# Selected excerpt
<<<<
• Technology
  • CFO.com | US

A Little Less “R”, a Little More “D”

Acquiring intellectual property, rather than creating it from scratch, is helping many companies to jump-start research and development.

Piggybacking on existing intellectual property is becoming a popular means for companies to develop new products and services, and UTEK — as in “university technologies” — is looking for the best and the brightest.

A specialty finance company focused on technology transfer, UTEK performs its own scientific due diligence and puts its own capital on the line to purchase innovations, says chief executive officer Cliff Gross. UTEK then resells the technologies to companies, for either cash or equity — a valuable option for businesses trying to preserve cash flow.

Consumer-products company Klegg Electronics has in-house staff for research and development, but UTEK “takes off some of the strain,” according to chief executive officer Dennis Gentles. Klegg buys technologies and not marketable products, he adds — commercializing the technologies remains a job for the R&D department — but UTEK “lets us bring products to market much faster.” Benjamin Croxton, CEO and CFO of surge suppressor manufacturer World Energy Solutions, also praises UTEK’s “sophisticated bird dogging” of innovations across its wide range of university contacts.
>>>>
# Information supplied
<<<<
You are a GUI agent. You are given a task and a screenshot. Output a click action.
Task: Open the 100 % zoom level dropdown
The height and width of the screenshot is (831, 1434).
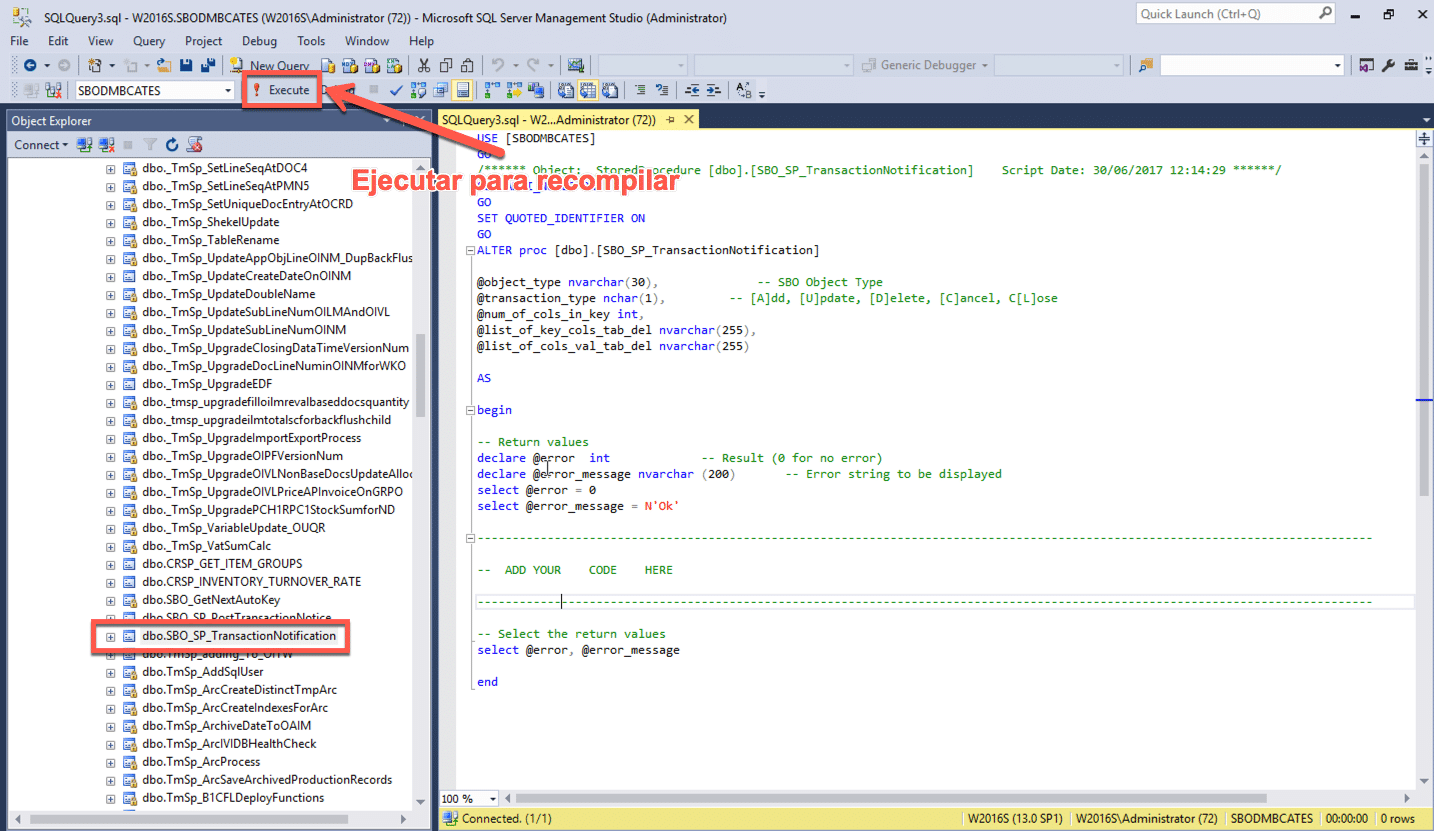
>>>>
# What this task involves
Copy the part of the article on acquiring intellectual property between "A Little Less" and "preserve cash flow.", inclusive. The listing stands apart from the article and is separate material.

# Result of this task
A Little Less “R”, a Little More “D”

Acquiring intellectual property, rather than creating it from scratch, is helping many companies to jump-start research and development.

Piggybacking on existing intellectual property is becoming a popular means for companies to develop new products and services, and UTEK — as in “university technologies” — is looking for the best and the brightest.

A specialty finance company focused on technology transfer, UTEK performs its own scientific due diligence and puts its own capital on the line to purchase innovations, says chief executive officer Cliff Gross. UTEK then resells the technologies to companies, for either cash or equity — a valuable option for businesses trying to preserve cash flow.